Merci.
Good afternoon, Mr. Chair and honourable members of the committee.
My name is Sandy Walker. I'm the chair of the competition law and foreign investment review section of the Canadian Bar Association. I'm a partner with the law firm of Dentons Canada.
Thank you for inviting the CBA to discuss the proposed amendments to the Investment Canada Act.
The CBA's main objectives are to improve the law and the administration of justice, and we are here today to that end.
With me today is Michael Caldecott, chair of the foreign investment committee of the section. Michael is a partner at the law firm of McCarthy Tétrault.
At the outset, the CBA recognizes both the importance of foreign investment to the Canadian economy and the importance of national security review of foreign investments in protecting Canada's national security. Today, we offer our views on how the bill can be improved to ensure its effective implementation without imposing unnecessary burdens on foreign investors and the government.
The bill establishes mandatory preclosing notification for acquisitions involving targets in prescribed business activities. Such transactions could not close until clearance has been received. To ensure predictability, it is critical that the new regime not come into effect until crucial terms such as “a prescribed business activity” have been defined. These definitions are essential to determine whether a preclosing filing is required and, as a result, should be defined either in the law itself or, if not, in regulations the bill would require to define those terms.
Second, if these definitions are not in the legislation, the draft regulations should be prepared in parallel with Bill C-34, or the amendment should come into force only after the regulations have been finalized.
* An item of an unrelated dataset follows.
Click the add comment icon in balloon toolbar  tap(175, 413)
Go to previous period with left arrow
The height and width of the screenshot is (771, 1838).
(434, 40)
Third, the bill will capture acquisitions of non-controlling interest in a foreign entity with a Canadian subsidiary. Even if the target has very limited operations in Canada, in these cases national security concerns are unlikely to arise. We therefore recommend exempting these indirect acquisitions where revenues and/or assets in Canada are under a de minimis level.
Fourth, to address transactions in progress when the amendments come into force, we recommend that the new regime become effective 90 days after the bill receives royal assent.
I will now ask my colleague Mike Caldecott to discuss the other points.